Nextcloud VM Crashes When Syncing Large Files

Issue: Nextcloud VM Crashes When Syncing Large Files

Greetings,

I am running Nextcloud AIO (9.6.0) with Nextcloud v29.0.7 on a Proxmox server 8.2.7. The VM dedicated to Nextcloud has the following specs:

  • CPU: 12 cores
  • RAM: 15 GB
  • OS: Ubuntu Server 24.04 LTS
  • Connection speeds: 990 Mbit / 500 Mbit

This Nextcloud instance is used by only 4 users. Initially, my entire Proxmox setup was running on a traditional HDD, but I switched to an NVMe disk for reasons I will outline below.

Problem Description:

For over a year now, I have been facing the same issue. Whenever I try to sync a file larger than 1 GB from my PC to the Nextcloud server (for example, a video file), the sync process appears to go smoothly. However, at the final stage of the upload, I observe a significant spike in both RAM and I/O disk activity. This causes the entire VM to shut down, and I have to manually restart it.

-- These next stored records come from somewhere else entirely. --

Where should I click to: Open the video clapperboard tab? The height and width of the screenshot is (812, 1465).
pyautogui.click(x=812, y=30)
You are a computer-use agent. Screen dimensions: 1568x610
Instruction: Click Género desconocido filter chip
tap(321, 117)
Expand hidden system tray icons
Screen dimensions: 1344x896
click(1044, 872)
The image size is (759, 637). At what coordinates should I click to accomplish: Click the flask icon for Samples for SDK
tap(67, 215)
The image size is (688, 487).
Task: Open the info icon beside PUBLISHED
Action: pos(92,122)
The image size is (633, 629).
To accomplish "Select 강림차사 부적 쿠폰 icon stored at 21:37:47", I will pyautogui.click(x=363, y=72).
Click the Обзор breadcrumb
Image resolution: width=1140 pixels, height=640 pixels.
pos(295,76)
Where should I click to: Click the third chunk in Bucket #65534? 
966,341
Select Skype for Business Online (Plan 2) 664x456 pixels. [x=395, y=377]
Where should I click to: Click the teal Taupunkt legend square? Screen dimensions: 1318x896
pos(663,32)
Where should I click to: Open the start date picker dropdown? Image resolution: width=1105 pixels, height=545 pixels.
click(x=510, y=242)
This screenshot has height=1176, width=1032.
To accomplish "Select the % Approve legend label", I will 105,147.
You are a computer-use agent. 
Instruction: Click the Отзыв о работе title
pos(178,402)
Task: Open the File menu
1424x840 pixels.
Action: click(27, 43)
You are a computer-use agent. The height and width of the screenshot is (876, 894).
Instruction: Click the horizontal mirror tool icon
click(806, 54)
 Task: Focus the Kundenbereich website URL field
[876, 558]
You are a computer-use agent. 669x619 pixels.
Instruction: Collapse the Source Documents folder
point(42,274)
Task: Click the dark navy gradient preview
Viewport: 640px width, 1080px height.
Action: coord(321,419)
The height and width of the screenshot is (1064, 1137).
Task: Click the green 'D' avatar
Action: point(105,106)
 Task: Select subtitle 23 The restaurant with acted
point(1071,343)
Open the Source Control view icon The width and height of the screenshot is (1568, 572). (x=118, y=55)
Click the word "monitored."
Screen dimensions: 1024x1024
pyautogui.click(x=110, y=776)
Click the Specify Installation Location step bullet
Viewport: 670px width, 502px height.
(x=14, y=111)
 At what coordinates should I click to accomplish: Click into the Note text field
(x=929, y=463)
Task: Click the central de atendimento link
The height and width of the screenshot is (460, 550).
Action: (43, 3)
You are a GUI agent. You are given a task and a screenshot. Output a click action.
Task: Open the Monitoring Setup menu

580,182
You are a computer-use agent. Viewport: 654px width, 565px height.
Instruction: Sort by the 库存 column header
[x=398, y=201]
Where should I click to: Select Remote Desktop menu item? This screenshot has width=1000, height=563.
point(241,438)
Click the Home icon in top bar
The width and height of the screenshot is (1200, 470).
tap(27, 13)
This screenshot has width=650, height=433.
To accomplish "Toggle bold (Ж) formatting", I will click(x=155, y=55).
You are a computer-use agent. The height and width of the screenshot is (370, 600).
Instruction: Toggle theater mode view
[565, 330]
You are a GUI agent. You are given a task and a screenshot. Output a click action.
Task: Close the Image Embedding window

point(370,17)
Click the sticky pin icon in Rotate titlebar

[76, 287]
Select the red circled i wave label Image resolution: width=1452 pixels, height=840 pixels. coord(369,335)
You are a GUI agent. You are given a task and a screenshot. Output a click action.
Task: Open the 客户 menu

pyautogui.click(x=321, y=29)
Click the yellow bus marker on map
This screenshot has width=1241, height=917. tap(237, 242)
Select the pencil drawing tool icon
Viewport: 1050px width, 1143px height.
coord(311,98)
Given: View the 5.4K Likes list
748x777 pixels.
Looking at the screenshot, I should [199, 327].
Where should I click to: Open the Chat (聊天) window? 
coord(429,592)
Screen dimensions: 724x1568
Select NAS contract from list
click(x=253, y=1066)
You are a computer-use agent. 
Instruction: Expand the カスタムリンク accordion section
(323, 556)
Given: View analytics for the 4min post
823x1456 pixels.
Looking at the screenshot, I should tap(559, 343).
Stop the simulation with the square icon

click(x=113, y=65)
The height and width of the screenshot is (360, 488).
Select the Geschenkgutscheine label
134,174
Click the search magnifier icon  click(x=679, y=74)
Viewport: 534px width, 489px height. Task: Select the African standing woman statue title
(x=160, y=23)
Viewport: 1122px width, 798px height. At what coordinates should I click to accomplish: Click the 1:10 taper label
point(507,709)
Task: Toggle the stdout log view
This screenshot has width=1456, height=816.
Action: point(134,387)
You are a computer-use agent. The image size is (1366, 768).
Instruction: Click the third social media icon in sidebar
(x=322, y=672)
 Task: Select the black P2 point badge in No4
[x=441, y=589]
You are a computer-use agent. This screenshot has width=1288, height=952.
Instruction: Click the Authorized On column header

Once the VM is back online, the file sync does not resume, and it behaves as if the file has already been synchronized. Unfortunately, the file remains on my local device, unsynced to the server. On the server (via CLI), I only see a temporary file with the .part extension in the respective directory.

I’ve tested multiple Nextcloud clients, but they all result in the same server crash when syncing large files. The same issue occurs when I try to upload the file via the web interface in a browser. Syncing files around 1 GB completes without issues.

I’ve checked the Nextcloud logs and haven’t found any errors. However, in the Ubuntu server logs, I see a message indicating that the server was “killed” due to an I/O problem.

Attached are screenshots from Proxmox graphs where I attempted to upload a 2.7 GB Linux Mint 22 ISO file.
proxmox-screenshots.pdf (398,7 KB)

Observations:

  • Uploading large files to the Ubuntu server via SSH (using Midnight Commander) or rsync works without any problems, even for files in the 5-8 GB range.
  • This leads me to believe the issue might be related specifically to Nextcloud.

My Question:

What could be causing this problem, and what would you recommend to resolve it?

However, in the Ubuntu server logs, I see a message indicating that the server was “killed” due to an I/O problem.

What’s the message? I presume it’s a kernel message.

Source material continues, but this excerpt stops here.